The second factor favoring change in São Paulo is the secretariat’s ability to muster support. As Guimarães de Castro noted, there was already some consensus in São Paulo when she took office on the need to set performance targets for schools and evaluate them. The state’s new administration has known how to capitalize on that consensus and build informed demand for quality education.
For example, in addition to its other reforms, São Paulo has recently started to distribute school-level report cards to parents every two months. These report cards aim to distill and interpret information on how students and schools are performing in relation to others, in hopes of strengthening parent-teacher accountability relations. For Eduardo Vélez, education sector manager for Latin America and the Caribbean at the World Bank, this initiative is key. “Part of what we need to do in Latin America is make somebody accountable in the education sector,” he said. “Currently, the blame is on the student.” Vélez went on to note that the world’s best-performing school systems have mechanisms in place whereby under-performing teachers are provided with support, but if they do not make adequate progress, they are taken out of the classroom. This level of accountability, as Vélez noted, is absent in Latin America.
The third and final element driving the São Paulo reforms is the secretary’s dedication and resourcefulness. As a former president of the Brazilian Institute of Educational Studies and Research, and a professor of political science at the State University of Campinas, Guimarães de Castro knows both the numbers in education, and the politics that explain those numbers. But she also has an avid curiosity regarding successful reforms elsewhere. She spent last week in New York City, where she reviewed and discussed Mayor Michael Bloomberg’s innovative education reforms.

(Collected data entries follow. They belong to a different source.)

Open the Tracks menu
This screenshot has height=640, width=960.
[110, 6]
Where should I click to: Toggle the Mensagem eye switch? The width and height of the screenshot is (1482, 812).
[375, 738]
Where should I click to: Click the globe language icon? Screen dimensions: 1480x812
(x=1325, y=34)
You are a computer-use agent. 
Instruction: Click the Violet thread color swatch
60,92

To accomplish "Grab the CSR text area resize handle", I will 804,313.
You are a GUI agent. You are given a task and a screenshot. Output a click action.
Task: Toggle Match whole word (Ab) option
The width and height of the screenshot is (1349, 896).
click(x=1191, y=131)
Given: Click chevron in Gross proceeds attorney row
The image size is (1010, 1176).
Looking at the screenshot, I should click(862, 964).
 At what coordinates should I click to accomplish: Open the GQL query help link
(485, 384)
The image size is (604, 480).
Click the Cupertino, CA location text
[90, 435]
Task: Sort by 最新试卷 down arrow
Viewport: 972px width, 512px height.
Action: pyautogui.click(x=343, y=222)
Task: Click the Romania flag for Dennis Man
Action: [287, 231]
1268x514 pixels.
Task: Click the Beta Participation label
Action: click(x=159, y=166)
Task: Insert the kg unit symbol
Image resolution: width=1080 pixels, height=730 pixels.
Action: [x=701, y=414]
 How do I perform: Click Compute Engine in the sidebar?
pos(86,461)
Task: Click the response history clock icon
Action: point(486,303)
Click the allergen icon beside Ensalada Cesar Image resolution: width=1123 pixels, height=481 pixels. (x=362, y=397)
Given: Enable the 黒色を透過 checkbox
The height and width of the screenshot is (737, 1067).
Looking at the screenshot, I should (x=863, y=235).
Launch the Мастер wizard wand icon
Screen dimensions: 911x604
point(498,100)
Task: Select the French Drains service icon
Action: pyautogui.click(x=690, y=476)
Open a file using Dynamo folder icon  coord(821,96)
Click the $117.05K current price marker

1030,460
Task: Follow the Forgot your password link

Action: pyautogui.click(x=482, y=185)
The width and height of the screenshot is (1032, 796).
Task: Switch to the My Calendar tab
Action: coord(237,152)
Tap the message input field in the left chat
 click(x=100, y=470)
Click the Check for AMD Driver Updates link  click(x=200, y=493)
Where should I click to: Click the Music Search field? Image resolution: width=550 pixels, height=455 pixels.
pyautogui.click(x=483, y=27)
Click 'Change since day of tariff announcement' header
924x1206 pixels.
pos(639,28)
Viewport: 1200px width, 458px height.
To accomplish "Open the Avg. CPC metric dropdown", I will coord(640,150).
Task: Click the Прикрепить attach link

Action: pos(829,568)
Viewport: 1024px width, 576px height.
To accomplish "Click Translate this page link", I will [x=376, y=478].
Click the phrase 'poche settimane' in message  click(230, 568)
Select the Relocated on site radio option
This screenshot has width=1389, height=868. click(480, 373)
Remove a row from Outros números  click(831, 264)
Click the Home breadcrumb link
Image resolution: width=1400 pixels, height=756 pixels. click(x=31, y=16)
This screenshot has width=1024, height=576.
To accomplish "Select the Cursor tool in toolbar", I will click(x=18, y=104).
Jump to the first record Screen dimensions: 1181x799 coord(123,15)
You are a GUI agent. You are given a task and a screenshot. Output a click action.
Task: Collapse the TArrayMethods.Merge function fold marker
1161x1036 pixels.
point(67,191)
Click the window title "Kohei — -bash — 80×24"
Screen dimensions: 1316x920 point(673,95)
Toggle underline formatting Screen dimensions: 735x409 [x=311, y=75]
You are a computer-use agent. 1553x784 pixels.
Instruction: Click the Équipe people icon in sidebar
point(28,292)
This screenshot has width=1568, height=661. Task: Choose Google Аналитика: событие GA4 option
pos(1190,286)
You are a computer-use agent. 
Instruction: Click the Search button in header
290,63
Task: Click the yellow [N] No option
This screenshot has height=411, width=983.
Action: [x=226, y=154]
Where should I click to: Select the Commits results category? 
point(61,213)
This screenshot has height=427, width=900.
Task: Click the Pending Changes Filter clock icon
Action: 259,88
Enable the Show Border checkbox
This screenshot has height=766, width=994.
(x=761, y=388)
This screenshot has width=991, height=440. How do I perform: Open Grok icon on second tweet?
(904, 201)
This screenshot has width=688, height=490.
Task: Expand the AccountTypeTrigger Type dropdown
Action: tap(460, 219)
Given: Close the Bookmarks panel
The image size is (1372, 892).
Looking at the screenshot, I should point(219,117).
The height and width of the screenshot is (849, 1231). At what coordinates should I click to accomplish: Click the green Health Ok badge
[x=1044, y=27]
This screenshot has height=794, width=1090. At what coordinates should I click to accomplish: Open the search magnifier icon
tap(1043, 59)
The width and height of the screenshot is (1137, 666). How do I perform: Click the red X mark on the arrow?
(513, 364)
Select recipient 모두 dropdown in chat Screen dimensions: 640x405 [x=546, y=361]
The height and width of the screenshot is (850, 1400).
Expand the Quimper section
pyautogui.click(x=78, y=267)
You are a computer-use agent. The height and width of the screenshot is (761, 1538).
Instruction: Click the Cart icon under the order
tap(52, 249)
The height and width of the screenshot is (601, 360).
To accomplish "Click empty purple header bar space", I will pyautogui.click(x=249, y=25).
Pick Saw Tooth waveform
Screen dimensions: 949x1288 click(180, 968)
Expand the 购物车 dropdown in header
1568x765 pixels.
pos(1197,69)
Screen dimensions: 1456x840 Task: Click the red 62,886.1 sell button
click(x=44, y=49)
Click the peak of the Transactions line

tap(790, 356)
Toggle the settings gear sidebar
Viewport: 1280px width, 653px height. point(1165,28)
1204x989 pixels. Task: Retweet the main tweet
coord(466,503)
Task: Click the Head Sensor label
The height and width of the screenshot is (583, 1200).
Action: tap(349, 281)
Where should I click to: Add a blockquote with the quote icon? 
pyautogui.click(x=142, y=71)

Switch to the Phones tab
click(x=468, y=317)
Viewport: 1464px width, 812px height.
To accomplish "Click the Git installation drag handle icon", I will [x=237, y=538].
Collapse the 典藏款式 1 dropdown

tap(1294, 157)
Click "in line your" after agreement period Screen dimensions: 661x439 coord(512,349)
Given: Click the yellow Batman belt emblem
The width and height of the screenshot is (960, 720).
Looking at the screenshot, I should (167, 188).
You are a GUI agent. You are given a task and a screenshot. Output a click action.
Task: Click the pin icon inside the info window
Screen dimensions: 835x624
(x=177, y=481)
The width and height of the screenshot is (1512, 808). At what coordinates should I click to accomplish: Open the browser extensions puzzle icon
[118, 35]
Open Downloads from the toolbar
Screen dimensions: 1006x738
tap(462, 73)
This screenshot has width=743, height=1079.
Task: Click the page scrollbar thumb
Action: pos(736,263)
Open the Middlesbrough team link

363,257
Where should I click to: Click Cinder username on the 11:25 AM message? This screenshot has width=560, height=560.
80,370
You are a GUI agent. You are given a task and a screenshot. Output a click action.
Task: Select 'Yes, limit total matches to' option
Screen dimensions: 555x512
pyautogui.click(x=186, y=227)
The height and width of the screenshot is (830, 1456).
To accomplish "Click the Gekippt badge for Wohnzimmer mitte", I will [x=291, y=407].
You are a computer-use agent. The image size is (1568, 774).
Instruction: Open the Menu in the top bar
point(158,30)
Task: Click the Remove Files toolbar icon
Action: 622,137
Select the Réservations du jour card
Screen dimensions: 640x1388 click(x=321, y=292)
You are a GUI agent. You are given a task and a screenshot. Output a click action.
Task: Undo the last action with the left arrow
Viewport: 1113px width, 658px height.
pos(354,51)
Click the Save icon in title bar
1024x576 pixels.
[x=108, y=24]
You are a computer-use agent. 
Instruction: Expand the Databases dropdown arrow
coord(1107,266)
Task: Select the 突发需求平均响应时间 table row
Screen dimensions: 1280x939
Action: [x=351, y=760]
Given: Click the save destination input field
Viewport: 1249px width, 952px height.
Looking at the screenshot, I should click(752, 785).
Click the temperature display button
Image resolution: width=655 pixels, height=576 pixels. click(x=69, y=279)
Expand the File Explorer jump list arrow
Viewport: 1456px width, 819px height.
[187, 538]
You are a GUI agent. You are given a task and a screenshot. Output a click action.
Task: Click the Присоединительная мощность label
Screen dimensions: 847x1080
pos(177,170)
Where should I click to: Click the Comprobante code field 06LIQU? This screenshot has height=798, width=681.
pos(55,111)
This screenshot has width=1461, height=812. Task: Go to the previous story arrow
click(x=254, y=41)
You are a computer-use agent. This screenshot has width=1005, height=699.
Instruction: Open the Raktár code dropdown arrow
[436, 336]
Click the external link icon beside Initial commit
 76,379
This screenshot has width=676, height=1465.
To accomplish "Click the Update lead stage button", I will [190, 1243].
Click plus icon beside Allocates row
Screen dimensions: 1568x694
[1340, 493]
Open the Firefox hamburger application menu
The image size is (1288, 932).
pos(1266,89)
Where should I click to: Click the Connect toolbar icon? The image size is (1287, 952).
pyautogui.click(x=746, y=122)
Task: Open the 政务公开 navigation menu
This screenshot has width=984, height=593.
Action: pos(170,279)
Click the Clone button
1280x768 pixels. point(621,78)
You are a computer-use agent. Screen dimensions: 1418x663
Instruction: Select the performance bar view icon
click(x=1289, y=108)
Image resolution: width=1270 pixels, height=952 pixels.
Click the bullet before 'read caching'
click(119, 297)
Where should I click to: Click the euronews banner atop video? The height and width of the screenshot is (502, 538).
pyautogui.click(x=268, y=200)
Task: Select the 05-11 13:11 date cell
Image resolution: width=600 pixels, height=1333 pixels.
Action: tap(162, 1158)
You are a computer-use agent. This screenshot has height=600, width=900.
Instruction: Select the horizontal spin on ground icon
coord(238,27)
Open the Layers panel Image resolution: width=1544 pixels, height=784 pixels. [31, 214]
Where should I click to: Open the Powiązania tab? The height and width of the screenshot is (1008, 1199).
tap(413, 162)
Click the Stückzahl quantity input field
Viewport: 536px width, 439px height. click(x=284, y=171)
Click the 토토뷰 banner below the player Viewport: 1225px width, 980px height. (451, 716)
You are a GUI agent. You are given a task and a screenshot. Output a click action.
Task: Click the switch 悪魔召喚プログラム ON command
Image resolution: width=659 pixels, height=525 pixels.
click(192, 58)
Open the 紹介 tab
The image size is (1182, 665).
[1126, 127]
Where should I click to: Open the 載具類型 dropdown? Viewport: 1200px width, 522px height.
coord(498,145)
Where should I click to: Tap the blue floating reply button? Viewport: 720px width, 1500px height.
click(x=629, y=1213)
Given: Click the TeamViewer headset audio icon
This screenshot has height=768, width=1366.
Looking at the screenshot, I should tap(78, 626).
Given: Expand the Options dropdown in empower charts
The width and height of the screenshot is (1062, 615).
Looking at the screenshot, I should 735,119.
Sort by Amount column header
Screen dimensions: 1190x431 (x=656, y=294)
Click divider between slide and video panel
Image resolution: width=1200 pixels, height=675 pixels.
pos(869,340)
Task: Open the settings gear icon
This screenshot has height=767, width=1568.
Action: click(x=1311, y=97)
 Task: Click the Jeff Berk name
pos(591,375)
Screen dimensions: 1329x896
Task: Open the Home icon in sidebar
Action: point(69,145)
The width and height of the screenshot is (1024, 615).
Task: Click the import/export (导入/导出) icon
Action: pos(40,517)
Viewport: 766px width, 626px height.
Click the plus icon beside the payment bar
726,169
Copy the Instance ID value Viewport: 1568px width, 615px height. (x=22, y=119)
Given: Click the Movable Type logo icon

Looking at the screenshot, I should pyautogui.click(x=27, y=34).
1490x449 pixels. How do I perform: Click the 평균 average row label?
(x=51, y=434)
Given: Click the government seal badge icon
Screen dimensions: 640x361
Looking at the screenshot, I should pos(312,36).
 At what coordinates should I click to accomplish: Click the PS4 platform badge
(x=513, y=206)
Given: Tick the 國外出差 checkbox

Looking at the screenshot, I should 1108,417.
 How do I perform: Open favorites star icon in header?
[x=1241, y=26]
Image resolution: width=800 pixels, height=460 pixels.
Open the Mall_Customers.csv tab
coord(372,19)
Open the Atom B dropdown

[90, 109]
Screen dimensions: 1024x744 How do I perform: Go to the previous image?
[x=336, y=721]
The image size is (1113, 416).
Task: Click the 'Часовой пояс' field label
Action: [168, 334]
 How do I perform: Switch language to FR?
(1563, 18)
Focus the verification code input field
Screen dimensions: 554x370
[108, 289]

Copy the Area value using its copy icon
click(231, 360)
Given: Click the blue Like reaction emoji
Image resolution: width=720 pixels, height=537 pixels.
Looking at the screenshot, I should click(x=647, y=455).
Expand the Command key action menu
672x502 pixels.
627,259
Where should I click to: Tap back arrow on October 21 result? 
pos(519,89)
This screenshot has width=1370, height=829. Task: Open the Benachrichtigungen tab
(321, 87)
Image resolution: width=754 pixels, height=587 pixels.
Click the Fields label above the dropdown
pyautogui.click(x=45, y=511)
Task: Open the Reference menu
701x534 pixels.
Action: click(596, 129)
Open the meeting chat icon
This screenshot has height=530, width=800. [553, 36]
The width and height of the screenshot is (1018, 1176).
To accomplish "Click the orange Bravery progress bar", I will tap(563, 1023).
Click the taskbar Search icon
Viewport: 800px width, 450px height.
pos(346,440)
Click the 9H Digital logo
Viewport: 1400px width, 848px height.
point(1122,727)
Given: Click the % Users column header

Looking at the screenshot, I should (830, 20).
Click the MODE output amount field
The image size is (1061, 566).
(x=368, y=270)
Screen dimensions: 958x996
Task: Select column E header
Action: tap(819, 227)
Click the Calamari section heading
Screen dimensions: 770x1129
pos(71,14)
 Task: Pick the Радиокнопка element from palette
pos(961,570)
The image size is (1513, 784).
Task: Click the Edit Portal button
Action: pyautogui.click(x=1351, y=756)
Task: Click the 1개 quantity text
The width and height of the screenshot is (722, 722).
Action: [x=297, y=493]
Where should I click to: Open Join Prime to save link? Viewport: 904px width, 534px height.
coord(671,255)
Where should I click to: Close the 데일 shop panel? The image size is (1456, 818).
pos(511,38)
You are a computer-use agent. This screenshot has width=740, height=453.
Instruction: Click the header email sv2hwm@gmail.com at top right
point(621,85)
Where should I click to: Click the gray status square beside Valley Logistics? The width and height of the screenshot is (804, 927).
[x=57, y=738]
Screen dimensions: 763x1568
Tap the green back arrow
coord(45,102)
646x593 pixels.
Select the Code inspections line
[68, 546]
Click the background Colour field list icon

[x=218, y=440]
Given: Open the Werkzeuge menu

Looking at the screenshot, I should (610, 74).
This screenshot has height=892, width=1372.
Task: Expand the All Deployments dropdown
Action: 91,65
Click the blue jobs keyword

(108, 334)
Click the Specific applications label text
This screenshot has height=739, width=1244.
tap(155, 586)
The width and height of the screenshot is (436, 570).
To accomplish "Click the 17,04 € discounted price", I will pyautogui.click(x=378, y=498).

On top of her expertise in education, Guimarães de Castro is a seasoned public official. She has held office at the municipal, state and federal levels, most recently as the secretary for science, technology, and economic development for the State of São Paolo (2006). Previously she was in the São Paolo State Secretariat of Social Development Assistance (2003), and before that, she served as executive secretary of the Ministry of the Education (2002) and secretary of Higher Education (2001). She is no political novice and knows how to get things done. As Puryear noted when introducing Guimarães de Castro, “She is a policy entrepreneur. Latin America needs more of those.”